*** Opening of SUPPLIED MATERIAL ***
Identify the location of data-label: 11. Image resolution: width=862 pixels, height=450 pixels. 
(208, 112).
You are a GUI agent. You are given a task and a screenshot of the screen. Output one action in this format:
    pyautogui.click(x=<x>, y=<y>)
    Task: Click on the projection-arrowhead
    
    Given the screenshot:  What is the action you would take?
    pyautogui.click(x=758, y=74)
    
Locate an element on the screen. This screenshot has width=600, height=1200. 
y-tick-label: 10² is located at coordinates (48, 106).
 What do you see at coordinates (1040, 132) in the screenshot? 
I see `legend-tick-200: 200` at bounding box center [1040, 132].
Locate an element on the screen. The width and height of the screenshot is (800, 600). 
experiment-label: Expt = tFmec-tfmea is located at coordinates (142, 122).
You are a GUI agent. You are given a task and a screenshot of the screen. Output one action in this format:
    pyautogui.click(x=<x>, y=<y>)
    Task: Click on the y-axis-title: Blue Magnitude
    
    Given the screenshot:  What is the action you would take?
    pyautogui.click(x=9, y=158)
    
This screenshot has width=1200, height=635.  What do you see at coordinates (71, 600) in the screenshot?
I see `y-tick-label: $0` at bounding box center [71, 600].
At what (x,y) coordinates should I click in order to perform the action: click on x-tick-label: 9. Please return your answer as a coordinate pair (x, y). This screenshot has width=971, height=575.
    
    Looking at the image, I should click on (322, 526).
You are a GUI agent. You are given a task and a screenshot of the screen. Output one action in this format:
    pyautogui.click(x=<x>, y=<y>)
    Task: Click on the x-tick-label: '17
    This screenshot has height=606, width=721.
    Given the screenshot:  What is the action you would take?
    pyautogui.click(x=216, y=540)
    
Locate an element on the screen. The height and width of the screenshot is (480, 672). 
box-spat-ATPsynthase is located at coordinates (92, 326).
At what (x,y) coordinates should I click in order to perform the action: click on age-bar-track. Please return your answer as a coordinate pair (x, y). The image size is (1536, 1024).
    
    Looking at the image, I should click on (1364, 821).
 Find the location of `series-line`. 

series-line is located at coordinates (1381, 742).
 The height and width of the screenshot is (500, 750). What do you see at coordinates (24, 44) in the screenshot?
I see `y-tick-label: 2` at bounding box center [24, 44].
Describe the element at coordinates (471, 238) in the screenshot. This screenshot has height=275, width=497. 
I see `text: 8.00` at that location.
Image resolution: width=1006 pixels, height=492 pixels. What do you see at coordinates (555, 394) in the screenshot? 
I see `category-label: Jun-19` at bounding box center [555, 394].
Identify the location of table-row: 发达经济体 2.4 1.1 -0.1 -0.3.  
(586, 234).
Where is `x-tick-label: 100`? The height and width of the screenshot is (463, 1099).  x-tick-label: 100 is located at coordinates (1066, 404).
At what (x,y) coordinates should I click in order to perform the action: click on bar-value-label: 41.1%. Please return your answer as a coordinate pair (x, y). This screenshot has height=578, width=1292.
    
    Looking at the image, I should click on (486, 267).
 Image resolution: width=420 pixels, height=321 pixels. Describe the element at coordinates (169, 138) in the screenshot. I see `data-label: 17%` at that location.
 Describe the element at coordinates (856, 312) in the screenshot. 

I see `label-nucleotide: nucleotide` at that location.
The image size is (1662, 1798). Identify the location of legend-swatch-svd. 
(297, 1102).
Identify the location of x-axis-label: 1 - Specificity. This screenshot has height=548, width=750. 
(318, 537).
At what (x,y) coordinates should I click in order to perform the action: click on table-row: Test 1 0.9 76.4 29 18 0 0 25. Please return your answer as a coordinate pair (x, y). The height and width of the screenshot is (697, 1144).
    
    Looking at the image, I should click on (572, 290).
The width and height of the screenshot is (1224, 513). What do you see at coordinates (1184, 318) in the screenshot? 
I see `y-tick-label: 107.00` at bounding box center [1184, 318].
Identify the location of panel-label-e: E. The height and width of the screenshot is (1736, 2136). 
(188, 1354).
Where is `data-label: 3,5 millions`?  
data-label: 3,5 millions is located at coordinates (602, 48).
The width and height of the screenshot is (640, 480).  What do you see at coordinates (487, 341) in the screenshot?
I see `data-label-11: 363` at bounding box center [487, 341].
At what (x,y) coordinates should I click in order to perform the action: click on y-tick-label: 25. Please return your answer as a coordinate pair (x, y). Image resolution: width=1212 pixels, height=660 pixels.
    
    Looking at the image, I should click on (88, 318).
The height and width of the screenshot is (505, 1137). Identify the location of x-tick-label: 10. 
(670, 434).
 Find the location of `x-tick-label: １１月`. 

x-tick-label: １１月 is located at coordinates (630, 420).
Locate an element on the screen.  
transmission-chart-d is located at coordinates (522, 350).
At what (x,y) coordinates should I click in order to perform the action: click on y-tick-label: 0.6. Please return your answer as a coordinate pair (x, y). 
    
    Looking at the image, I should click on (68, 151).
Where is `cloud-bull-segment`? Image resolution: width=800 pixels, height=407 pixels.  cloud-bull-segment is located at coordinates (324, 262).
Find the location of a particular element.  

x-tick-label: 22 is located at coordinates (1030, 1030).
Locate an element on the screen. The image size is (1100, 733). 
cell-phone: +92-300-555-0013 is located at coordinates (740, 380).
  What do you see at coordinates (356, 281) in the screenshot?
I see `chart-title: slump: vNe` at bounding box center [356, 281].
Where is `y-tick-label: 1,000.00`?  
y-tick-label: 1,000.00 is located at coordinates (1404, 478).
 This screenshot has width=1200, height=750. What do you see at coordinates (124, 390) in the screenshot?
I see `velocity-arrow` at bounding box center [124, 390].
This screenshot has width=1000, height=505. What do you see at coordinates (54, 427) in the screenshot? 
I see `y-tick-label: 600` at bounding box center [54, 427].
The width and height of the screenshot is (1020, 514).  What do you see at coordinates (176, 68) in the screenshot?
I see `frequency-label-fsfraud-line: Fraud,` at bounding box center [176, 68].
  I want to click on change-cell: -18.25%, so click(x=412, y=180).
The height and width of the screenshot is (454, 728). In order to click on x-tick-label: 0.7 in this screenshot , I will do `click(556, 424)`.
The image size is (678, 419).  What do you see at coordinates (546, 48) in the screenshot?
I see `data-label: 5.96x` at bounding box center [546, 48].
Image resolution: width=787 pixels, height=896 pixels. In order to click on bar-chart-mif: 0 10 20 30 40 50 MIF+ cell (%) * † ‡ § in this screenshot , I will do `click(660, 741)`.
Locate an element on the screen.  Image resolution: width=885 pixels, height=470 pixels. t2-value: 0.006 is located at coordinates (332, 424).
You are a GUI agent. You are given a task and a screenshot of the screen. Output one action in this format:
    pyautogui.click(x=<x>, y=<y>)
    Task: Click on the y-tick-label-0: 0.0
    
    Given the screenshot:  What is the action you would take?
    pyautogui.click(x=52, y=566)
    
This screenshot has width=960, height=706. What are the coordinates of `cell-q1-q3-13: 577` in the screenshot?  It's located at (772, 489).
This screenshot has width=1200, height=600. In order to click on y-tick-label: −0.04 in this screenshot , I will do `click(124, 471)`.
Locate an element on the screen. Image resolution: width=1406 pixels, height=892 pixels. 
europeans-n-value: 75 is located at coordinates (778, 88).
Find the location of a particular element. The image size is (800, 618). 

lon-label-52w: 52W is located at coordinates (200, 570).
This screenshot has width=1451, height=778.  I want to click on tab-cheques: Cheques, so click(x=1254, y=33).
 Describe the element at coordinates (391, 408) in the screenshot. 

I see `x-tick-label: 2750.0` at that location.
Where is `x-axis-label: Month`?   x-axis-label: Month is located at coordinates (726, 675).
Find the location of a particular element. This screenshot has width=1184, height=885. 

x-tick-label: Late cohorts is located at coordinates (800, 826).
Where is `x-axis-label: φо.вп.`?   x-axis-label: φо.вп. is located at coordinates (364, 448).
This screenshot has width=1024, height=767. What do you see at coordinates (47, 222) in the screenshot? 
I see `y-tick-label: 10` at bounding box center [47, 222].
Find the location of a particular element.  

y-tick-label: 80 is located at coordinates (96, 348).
*** Close of SUPPLIED MATERIAL ***
TASK TO COMPLETE:
Copy out the entries exactly, from the line containing "is (1536, 1024)." through the line containing "Looking at the image, I should click on (1364, 821).", including both of those lines.

RESULT:
At what (x,y) coordinates should I click in order to perform the action: click on age-bar-track. Please return your answer as a coordinate pair (x, y). The image size is (1536, 1024).
    
    Looking at the image, I should click on (1364, 821).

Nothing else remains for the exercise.